Problem statement:
Reproduce every one of the items below word for word, keeping each line as it stands.

Source records:
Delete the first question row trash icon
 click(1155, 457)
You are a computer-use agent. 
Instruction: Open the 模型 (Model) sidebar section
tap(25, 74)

Completed task:
Delete the first question row trash icon
 click(1155, 457)
You are a computer-use agent. 
Instruction: Open the 模型 (Model) sidebar section
tap(25, 74)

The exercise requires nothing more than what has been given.